• **Required work**
Copy every line of the data that contains the string "legend".

• **Stored items**

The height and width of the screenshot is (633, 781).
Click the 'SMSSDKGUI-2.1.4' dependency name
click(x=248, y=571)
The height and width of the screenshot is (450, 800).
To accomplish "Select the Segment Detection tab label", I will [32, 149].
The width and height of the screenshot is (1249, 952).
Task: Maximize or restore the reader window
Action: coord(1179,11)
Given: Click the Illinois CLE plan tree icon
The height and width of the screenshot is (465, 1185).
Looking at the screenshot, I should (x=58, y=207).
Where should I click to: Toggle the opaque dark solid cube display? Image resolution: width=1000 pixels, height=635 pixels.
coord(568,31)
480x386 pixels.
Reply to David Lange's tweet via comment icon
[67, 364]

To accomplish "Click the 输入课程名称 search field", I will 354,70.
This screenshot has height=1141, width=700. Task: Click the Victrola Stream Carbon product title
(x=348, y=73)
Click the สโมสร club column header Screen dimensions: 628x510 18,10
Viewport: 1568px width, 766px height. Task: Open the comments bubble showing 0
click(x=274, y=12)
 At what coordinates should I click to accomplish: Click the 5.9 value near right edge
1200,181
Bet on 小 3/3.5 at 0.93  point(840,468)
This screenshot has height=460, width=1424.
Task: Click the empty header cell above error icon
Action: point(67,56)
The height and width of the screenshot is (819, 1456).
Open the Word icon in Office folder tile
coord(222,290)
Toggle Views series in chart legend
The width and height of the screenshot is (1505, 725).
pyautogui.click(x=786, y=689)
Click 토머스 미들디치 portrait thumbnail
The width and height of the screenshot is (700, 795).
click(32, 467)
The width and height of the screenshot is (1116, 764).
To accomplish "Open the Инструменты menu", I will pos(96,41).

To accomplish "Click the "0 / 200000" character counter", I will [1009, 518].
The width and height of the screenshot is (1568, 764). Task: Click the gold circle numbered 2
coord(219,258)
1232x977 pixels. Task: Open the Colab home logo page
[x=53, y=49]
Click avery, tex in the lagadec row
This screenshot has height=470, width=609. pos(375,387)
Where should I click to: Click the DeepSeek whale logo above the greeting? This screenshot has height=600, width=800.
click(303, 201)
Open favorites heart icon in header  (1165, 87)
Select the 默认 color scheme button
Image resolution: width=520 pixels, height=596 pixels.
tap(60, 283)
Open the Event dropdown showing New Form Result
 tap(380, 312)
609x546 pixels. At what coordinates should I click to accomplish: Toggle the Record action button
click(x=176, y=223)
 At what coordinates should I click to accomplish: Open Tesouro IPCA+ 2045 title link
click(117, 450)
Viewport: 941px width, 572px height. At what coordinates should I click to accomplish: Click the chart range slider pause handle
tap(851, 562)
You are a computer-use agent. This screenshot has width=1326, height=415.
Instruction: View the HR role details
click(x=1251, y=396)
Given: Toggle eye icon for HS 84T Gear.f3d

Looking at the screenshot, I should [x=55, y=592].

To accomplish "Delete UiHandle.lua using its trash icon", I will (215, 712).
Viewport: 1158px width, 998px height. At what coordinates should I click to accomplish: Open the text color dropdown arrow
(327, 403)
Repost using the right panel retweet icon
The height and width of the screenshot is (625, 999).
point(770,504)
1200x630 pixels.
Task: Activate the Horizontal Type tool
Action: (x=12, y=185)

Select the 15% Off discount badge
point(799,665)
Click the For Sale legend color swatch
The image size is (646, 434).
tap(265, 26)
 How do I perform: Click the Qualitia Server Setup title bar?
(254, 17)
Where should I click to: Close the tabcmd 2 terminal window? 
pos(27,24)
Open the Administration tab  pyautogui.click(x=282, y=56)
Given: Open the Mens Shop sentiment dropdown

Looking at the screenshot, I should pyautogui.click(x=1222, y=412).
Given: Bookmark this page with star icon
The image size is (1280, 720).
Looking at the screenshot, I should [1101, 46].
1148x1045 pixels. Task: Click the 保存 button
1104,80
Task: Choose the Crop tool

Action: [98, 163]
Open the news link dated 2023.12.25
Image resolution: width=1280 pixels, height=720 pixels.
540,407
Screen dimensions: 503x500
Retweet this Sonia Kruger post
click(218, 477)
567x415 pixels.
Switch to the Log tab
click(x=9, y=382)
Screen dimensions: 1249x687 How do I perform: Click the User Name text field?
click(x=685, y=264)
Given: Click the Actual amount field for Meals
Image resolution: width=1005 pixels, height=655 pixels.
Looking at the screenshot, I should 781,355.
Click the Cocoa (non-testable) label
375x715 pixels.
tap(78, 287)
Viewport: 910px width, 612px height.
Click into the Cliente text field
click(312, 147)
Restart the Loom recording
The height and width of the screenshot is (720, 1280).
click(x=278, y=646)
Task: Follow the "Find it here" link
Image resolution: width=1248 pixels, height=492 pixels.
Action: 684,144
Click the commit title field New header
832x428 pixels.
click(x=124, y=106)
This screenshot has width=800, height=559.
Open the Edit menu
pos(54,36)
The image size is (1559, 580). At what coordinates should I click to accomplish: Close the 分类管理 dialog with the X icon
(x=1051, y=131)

• **Response area**
Toggle Views series in chart legend
Click the For Sale legend color swatch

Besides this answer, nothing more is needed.